GIVEN PASSAGE:
= = = = = = =
Hatidze Muratova, a Macedonian wild bee keeper, lives with her half-blind and bed-ridden mother in the mountainous reaches of the Balkans. Sheltered in a shambled stack of simple shale, barely weatherproofed for the ideal summer conditions, Hatidze’s way of life is one of gentle cohabitation; living in perfect harmony with nature and the natural world. Hatidze keeps bees, collecting their honey as her predecessors did and selling it at the “local” market (a four-hour walk through the desert) for 10 euro a jar. 

Hatidze may have the look of a Grimm Brothers’ witch but she has a delicate heart and gentle nature. At market, she searches for chestnut hair dye and simple luxuries like ripe bananas and a hand fan, artifacts of our world ferried by Hatidze to simpler times. 

Sustainability isn’t just a buzz word in Hatidze’s approach to beekeeping. It is the only way. Each time she harvests, she takes only half the available honeycomb. One for her. One for them. Balance.
= = = = = = =
RECORDED DATA:
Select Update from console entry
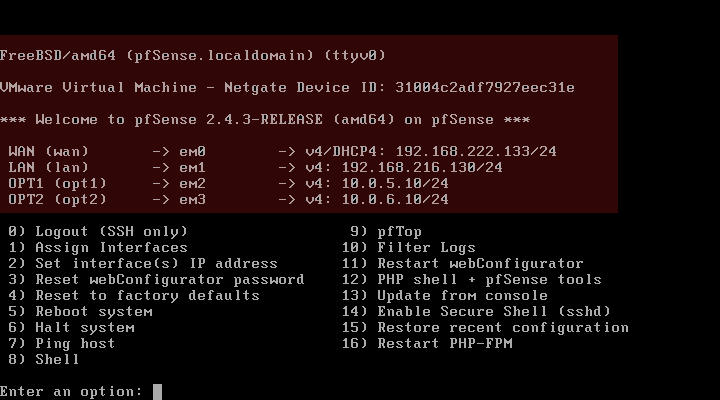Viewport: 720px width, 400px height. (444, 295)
= = = = = = =
EXERCISE DIRECTIONS: Extract the full passage about Hatidze Muratova, the wild beekeeper, from above and reproduce it word for word.

FULL OUTPUT:
Hatidze Muratova, a Macedonian wild bee keeper, lives with her half-blind and bed-ridden mother in the mountainous reaches of the Balkans. Sheltered in a shambled stack of simple shale, barely weatherproofed for the ideal summer conditions, Hatidze’s way of life is one of gentle cohabitation; living in perfect harmony with nature and the natural world. Hatidze keeps bees, collecting their honey as her predecessors did and selling it at the “local” market (a four-hour walk through the desert) for 10 euro a jar. 

Hatidze may have the look of a Grimm Brothers’ witch but she has a delicate heart and gentle nature. At market, she searches for chestnut hair dye and simple luxuries like ripe bananas and a hand fan, artifacts of our world ferried by Hatidze to simpler times. 

Sustainability isn’t just a buzz word in Hatidze’s approach to beekeeping. It is the only way. Each time she harvests, she takes only half the available honeycomb. One for her. One for them. Balance.